Because three were passed.

Hopefully that helps clarify?

# Andrea Giammarchi (10 years ago)

I think the main concern was:

Currently I can't see a way of getting default parameters as an iterable object.

and indeed arguments is not the magic variable you are looking for.

However, you are inside your own defined function so either you don't specify defaults, or you iterate over [a, b] ?

Interesting enough, there's no actually a way to understand the function signature, in terms of optionally accepted arguments.

arguments.length is one and same is for foo.length so if we'd like to understand if anyone invoked the function passing or not all optional parameters, how could we proceed?

Lets say foo would like to delegate its own arguments including defined defaults to another function ... how can we grab these at runtime?

I think the answer is still a static [a, b] as list of arguments to apply, but I can see some lack of "reflection" capability ... or maybe Reflect would solve this?

# Brendan Eich (10 years ago)

Andrea Giammarchi wrote:

I think the answer is still a static [a, b] as list of arguments to apply, but I can see some lack of "reflection" capability ... or maybe Reflect would solve this?

Yes, Reflect -- we want a mirror approach, not more magic object like arguments or function.

# Andrea Giammarchi (10 years ago)

Sounds good to me and makes perfect sense.

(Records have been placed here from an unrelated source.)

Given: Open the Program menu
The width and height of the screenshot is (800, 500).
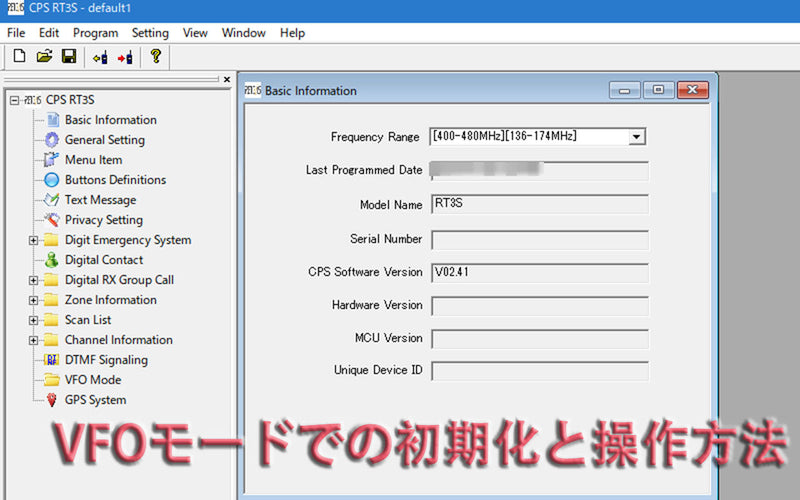Looking at the screenshot, I should pyautogui.click(x=95, y=33).
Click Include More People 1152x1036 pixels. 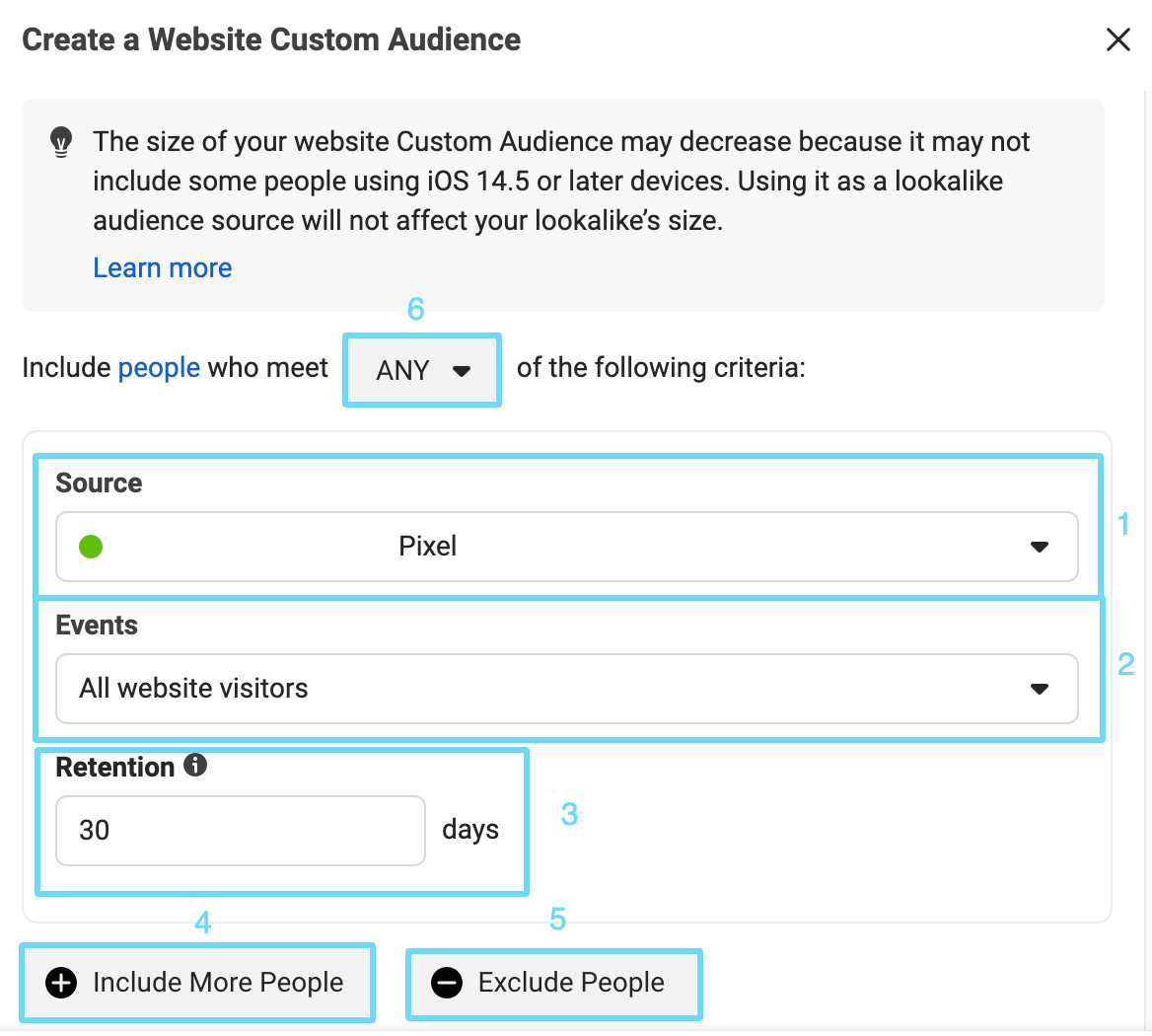pyautogui.click(x=197, y=982)

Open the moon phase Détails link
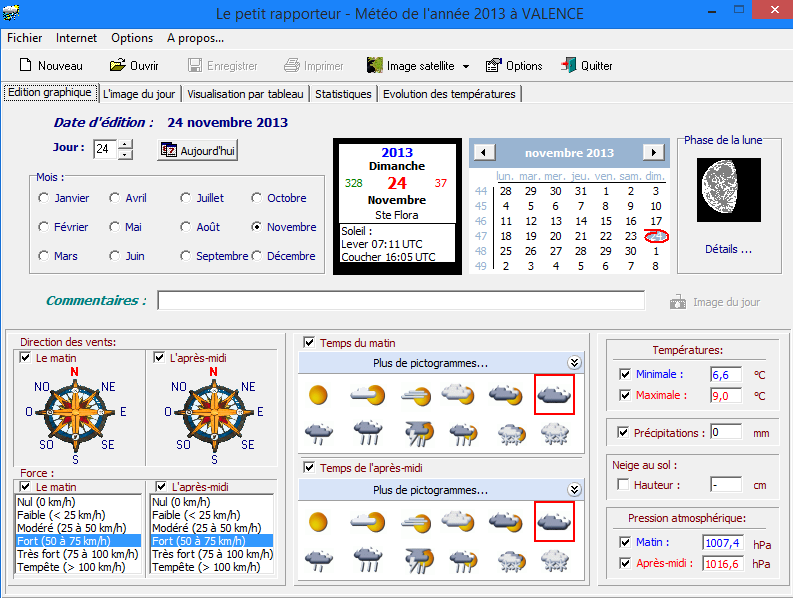[x=728, y=249]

Robin?

# Robin Cafolla (10 years ago)

I'm all for using Reflect, but looking at the API as listed on MDN, the harmony-reflect github, or the spec, i don't see an obvious way of getting the parameters.

tvcutsem/harmony-reflect/blob/master/doc/api.md

What am I missing?

# Axel Rauschmayer (10 years ago)

I'm all for using Reflect, but looking at the API as listed on MDN, the harmony-reflect github, or the spec, i don't see an obvious way of getting the parameters.

If I understand you correctly (and this is not about parsing the parameter definitions) then how about the following solution?

function foo(...args) {
    let [a, b = 2] = args;
    return args;
}

Original code:

function foo( a, b = 2 ) {
    return arguments;
}
# Robin Cafolla (10 years ago)

Well my use case is for something I can insert into an existing function, in fact, a lot of functions, hopefully without manually listing the arguments.

function bar( parameters ) {
    for ( var i = 0; i < parameters.length; i++ ) {
        // do something interesting with each parameter of the function
    }
}

function foo( a, b = 2 ) {
    bar( parameters );

    // do normal foo stuff
}

Thinking about it I can't see how Reflect could do this, because it's surely meant to be external to the function. For example with an imaginary Reflect.getParameters:

Reflect.getParameters( foo ) // could only give me [ a: undefined, b: 2 ] as reflect can't know what foo was called with from outside the function.